Boston's food leans on the sea and its immigrant history: lobster rolls, clam chowder and the Italian North End for cannoli and pasta. Quincy Market and the Chinatown late-night spots feed students well, and Cambridge is full of cheap global eats. It is a history-soaked city, so build in time for the Freedom Trail.

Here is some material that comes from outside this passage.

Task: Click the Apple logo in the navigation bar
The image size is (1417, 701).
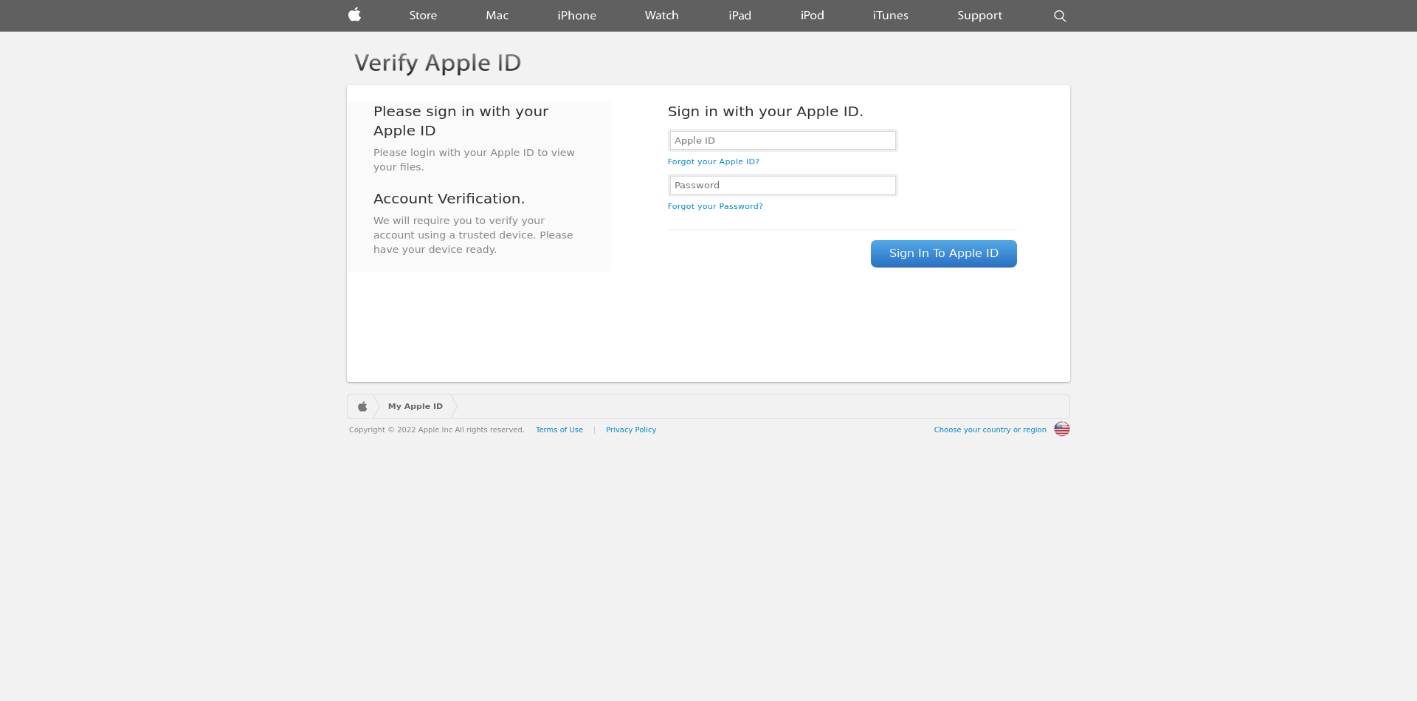Action: point(354,15)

  • Do the North End for Italian; Mike's and Modern battle it out over cannoli.
  • Slurp chowder and lobster rolls at Quincy Market or the Union Oyster House.
  • Walk the Freedom Trail once to get your bearings on the city's history.

Where you live shapes your Boston, from student-packed Allston to leafy, intellectual Cambridge across the river. Somerville and Jamaica Plain offer a more local, creative feel, while Back Bay and Fenway are central but pricey. Aim for somewhere on a T line.

  • Allston and Brighton: cheap, loud and full of students.
  • Cambridge and Somerville: cafes, bookshops and the Harvard and MIT crowd.
  • Jamaica Plain: greener and more local, popular with postgrads.

Boston is the gateway to New England and beyond. Cape Cod beaches, witchy Salem and the coast of Maine are all close, while cheap buses run to New York and beyond. Autumn leaf-peeping trips into Vermont and New Hampshire are a highlight.

  • Salem is 30 minutes by commuter rail, brilliant around Halloween.
  • Cape Cod and Portland, Maine make easy autumn escapes; the Studcasa Boston group often organises trips.
  • Megabus and Amtrak run to New York in around four hours.

Boston rewards planning, especially around housing and the brutal moving-day scramble. Sort a CharlieCard and warm winter kit early, take advantage of the countless free student events and museum nights, and do not try to drive downtown. Embrace the walking.

  • Winters are long and icy; invest in a proper coat and waterproof boots.
  • Many museums have free or discounted student nights; carry your ID.
  • Never plan to drive or park downtown; the T and your feet are faster.